GIVEN INFORMATION.
>> begin

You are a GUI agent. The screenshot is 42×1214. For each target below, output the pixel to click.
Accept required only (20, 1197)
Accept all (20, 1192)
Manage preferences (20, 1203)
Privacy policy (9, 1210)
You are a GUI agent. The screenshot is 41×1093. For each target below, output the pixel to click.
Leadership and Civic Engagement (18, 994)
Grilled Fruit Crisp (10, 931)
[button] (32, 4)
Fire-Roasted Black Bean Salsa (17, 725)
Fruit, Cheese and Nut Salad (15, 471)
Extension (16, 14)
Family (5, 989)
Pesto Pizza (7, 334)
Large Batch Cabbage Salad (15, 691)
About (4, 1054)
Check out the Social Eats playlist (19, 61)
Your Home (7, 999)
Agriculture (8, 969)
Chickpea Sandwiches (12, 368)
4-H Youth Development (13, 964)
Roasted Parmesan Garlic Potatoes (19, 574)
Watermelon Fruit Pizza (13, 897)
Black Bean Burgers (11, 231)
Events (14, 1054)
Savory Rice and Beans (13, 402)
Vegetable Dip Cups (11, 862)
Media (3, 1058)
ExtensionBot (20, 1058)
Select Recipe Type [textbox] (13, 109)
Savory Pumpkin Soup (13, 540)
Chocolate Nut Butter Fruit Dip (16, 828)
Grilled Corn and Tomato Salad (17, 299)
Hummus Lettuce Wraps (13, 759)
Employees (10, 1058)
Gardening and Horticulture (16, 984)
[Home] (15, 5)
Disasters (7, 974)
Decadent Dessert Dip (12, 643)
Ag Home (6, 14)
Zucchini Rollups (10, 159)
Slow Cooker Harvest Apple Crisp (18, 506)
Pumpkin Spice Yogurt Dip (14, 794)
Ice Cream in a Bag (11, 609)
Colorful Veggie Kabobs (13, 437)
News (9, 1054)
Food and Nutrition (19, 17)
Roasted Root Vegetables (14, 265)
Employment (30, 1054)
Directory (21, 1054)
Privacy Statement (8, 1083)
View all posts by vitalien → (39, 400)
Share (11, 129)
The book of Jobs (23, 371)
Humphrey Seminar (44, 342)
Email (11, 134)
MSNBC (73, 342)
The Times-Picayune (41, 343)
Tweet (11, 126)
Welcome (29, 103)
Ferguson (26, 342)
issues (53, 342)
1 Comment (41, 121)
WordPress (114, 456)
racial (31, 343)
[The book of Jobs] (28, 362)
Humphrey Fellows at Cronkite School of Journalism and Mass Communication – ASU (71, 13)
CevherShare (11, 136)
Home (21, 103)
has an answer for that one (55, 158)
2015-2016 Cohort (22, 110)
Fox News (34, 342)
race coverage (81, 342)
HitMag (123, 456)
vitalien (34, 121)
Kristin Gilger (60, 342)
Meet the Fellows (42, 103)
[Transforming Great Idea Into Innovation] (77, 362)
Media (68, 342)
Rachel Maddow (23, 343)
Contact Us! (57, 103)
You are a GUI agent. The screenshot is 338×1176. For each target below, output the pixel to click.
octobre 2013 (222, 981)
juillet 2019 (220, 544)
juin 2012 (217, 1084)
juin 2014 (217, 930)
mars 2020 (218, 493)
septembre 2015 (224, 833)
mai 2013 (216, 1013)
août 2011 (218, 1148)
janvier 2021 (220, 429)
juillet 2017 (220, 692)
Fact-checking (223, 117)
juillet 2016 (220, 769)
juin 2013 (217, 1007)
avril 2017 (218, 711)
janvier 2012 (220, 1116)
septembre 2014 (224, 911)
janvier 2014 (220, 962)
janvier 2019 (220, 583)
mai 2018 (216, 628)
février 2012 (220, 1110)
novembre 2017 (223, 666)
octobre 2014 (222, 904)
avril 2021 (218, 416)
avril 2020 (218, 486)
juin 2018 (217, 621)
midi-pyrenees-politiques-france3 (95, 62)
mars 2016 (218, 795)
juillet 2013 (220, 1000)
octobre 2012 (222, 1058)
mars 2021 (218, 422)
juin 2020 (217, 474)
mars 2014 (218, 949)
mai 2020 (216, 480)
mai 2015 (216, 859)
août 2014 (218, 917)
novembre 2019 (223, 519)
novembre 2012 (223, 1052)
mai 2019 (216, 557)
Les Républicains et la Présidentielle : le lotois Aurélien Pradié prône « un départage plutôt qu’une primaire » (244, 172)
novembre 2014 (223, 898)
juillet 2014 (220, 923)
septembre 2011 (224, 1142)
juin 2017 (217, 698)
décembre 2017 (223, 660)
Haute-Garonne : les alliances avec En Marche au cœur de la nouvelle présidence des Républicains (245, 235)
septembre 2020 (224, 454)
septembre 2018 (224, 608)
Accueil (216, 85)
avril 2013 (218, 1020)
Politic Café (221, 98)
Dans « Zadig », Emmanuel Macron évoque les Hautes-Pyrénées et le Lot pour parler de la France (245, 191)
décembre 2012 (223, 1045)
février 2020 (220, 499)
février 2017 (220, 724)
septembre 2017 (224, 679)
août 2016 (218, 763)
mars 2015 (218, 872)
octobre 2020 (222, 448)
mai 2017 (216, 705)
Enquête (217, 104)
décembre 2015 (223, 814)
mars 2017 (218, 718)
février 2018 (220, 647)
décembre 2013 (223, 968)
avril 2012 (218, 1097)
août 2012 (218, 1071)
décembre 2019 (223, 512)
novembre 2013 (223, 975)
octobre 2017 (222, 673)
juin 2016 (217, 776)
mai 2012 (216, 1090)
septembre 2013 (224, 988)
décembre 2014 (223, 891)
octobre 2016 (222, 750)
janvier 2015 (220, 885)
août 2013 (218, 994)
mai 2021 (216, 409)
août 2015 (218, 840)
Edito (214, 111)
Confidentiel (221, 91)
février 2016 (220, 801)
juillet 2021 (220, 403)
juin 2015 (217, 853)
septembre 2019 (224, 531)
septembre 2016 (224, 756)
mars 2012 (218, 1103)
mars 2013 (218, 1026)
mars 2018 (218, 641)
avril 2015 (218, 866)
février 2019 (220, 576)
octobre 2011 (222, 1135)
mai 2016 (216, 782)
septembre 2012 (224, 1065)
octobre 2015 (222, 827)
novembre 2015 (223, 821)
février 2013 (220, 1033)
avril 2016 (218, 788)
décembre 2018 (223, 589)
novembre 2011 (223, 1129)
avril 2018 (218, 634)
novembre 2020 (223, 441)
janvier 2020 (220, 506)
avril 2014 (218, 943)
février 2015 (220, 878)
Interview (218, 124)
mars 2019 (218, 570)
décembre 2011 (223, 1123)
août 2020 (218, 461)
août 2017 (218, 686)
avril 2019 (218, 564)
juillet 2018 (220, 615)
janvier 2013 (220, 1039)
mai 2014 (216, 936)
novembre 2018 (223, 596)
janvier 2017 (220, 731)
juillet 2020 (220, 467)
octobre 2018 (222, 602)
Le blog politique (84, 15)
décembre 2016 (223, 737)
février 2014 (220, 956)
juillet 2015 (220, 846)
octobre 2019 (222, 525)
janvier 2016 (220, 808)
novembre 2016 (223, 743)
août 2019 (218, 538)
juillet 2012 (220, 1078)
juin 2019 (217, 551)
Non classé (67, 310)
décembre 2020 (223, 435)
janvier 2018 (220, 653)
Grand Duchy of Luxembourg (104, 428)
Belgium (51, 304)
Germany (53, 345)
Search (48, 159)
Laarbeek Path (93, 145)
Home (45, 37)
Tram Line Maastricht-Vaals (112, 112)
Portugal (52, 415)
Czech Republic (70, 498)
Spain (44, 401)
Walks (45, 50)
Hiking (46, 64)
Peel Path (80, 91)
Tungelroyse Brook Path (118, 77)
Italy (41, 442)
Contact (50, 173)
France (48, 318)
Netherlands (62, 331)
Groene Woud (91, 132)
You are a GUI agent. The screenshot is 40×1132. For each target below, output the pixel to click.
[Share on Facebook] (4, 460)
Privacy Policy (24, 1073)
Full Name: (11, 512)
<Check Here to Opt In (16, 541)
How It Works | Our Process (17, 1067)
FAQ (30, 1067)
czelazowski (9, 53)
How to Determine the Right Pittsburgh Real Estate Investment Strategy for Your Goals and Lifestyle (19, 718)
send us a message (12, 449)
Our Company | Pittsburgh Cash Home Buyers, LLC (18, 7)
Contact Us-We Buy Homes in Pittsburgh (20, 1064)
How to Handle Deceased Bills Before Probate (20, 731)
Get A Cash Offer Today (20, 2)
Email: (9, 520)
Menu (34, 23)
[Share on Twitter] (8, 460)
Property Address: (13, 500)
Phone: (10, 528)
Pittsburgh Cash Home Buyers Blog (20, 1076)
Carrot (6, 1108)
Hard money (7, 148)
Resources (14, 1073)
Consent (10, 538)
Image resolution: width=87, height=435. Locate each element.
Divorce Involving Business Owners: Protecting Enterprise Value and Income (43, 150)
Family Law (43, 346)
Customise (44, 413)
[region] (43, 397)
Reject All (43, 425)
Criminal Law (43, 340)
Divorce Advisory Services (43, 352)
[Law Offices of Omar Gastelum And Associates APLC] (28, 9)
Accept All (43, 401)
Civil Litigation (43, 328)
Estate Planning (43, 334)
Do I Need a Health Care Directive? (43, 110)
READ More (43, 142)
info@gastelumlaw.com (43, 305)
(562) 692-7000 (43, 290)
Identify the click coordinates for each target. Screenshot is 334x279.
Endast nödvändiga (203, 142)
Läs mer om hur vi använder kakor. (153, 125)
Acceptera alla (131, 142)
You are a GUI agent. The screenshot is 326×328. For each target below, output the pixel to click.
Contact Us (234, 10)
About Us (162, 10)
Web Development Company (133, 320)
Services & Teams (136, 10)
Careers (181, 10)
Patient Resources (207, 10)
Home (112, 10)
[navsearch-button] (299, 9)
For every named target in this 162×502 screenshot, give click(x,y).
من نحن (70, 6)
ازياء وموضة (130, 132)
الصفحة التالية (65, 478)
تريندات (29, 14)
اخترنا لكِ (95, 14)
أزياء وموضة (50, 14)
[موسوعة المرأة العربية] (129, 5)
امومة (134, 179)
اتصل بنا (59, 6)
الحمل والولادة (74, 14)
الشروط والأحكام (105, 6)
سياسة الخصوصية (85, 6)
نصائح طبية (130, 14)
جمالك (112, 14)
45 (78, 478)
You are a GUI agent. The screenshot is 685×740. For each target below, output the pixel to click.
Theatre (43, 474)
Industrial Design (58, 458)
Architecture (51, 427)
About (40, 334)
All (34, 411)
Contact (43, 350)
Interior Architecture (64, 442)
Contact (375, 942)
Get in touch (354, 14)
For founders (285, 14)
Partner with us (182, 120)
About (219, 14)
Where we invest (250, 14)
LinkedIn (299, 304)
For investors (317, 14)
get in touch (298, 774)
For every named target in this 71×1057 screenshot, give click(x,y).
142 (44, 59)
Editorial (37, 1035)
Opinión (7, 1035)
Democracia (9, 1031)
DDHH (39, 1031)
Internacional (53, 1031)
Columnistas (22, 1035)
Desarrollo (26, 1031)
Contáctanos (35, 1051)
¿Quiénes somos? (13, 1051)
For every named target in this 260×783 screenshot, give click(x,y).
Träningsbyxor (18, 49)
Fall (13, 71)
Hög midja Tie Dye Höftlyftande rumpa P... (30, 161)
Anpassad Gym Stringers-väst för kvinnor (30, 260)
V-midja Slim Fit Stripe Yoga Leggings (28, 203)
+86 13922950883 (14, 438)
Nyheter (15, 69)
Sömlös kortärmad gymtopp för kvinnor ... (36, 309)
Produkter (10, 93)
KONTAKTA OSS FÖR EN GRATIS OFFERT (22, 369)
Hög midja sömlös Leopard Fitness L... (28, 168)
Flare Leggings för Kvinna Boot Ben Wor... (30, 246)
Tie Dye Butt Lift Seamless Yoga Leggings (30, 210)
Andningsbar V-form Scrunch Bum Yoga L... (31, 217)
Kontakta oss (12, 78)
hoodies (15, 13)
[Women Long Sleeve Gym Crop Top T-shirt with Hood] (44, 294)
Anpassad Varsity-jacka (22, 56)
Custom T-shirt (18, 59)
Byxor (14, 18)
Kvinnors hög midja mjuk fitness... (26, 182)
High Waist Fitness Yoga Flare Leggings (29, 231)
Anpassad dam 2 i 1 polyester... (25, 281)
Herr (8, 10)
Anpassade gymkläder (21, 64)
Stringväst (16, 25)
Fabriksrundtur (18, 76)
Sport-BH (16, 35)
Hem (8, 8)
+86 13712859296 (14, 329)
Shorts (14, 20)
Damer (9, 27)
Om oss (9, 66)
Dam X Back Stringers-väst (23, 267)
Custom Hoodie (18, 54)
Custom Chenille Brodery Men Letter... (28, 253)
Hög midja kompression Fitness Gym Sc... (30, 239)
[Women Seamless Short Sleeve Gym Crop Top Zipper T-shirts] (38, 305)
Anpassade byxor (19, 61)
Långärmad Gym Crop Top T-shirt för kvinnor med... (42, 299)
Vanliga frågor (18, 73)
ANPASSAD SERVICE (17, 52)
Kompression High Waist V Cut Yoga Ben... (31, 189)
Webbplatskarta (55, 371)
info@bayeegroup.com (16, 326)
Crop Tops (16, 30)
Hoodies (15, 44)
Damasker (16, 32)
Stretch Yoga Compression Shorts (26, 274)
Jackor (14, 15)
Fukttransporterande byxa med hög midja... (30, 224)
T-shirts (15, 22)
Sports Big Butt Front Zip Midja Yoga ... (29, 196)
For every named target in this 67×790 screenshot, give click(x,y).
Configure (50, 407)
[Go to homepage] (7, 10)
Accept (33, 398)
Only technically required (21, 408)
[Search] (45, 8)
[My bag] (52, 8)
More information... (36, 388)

>> end

WHAT NEEDS TO BE DONE. Rewrite everything from the line containing "janvier 2019 (220, 583)" down to the line containing "mars 2016 (218, 795)", both included, and nothing else, keeping each record's request text unchanged. Multiply every coordinate in the answers by 0.5 and round it to a whole number, with halves rounded up.

RESULT OF THIS EXERCISE.
janvier 2019 (110, 292)
mai 2018 (108, 314)
février 2012 (110, 555)
novembre 2017 (112, 333)
octobre 2014 (111, 452)
avril 2021 (109, 208)
avril 2020 (109, 243)
juin 2018 (109, 311)
midi-pyrenees-politiques-france3 (48, 31)
mars 2016 (109, 398)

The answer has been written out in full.